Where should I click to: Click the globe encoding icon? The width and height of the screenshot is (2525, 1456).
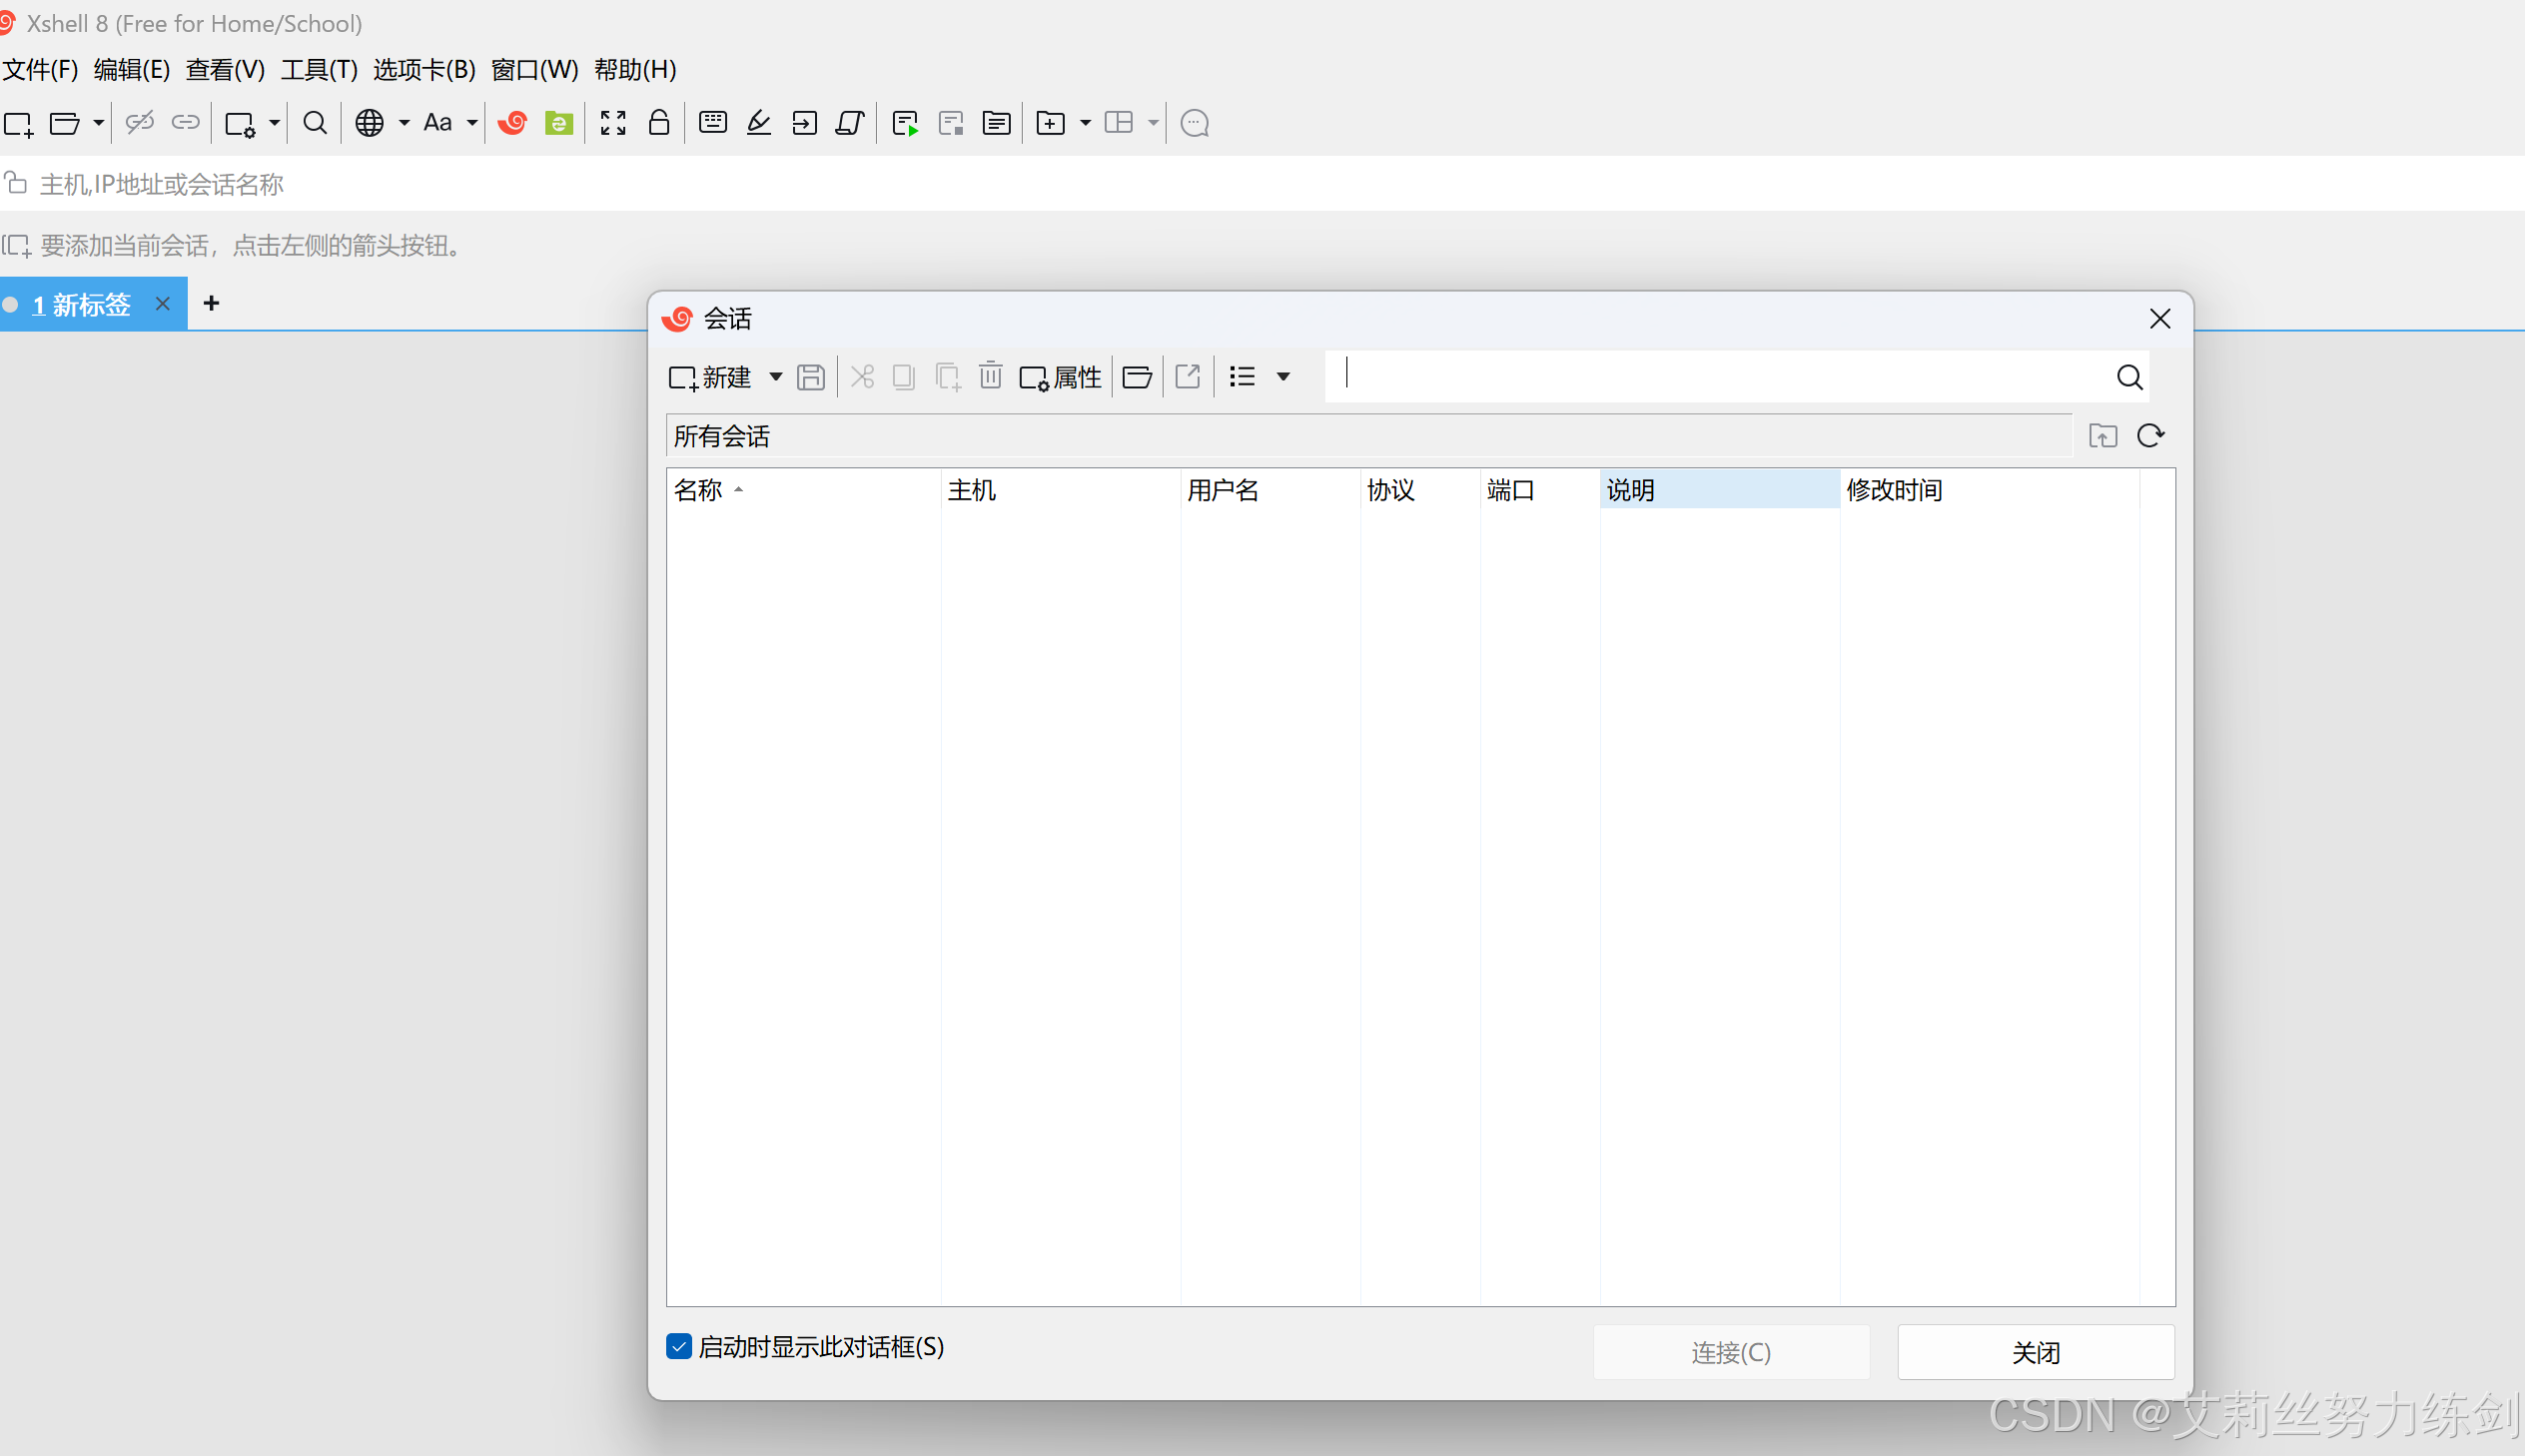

...

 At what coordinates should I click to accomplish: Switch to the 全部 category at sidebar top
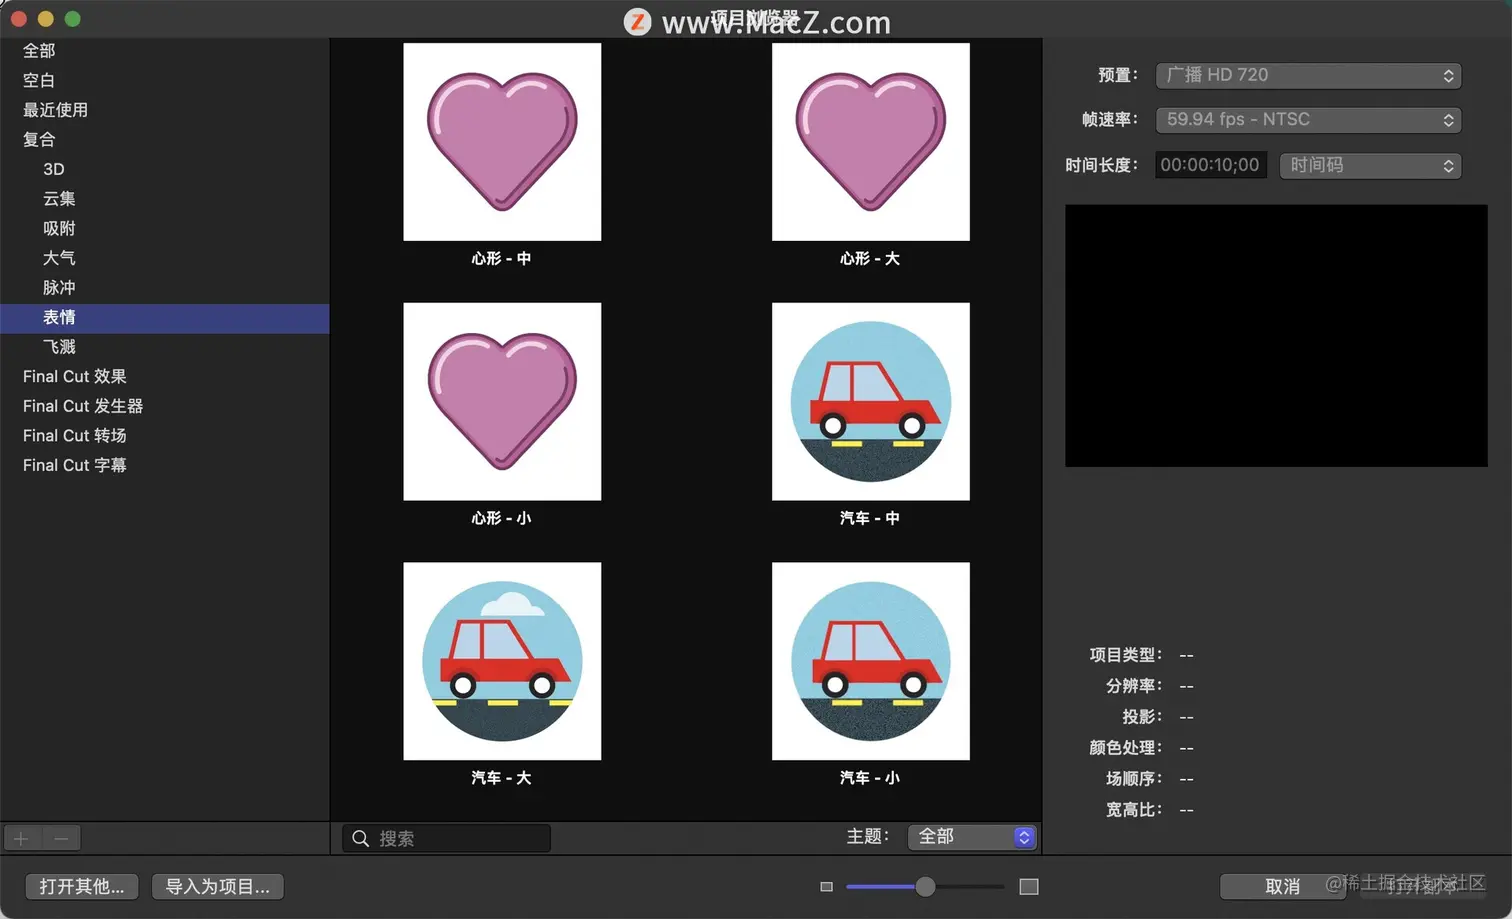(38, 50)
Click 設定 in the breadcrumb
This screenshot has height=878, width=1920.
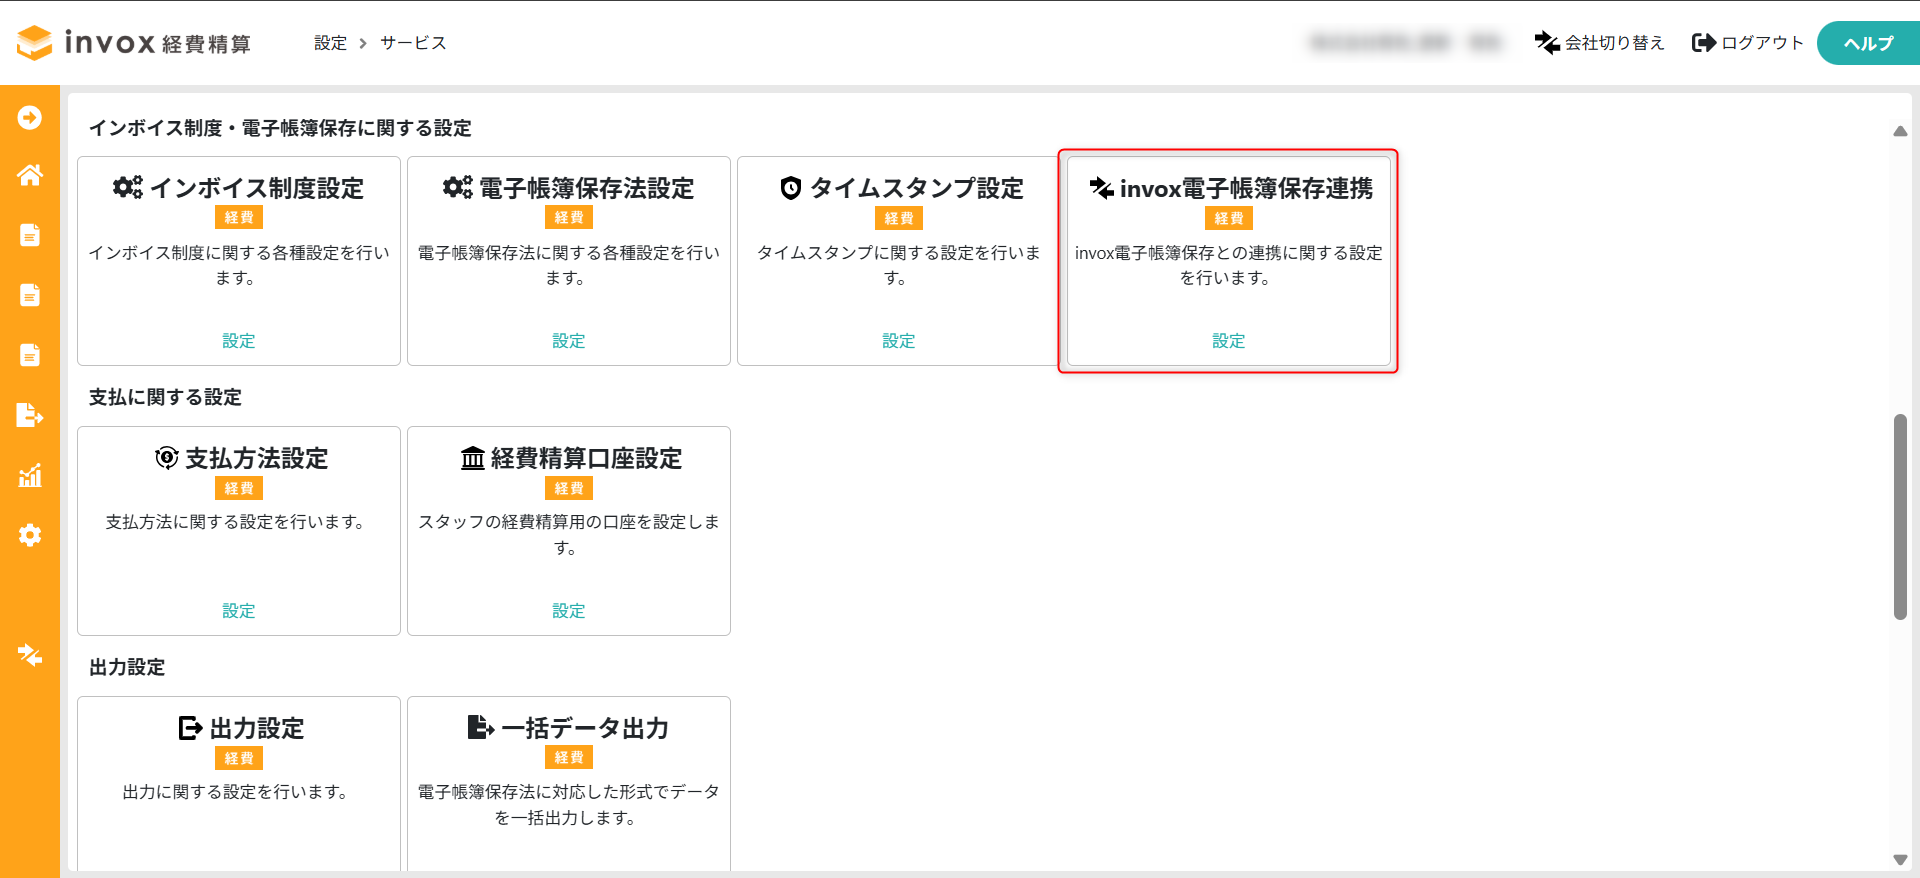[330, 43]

AIM:
Find each line in the rows above that contains the word "height", and copy those lines out in full.

TASK OUTPUT:
Where should I click to: Click the globe encoding icon? The width and height of the screenshot is (2525, 1456).
This screenshot has height=878, width=1920.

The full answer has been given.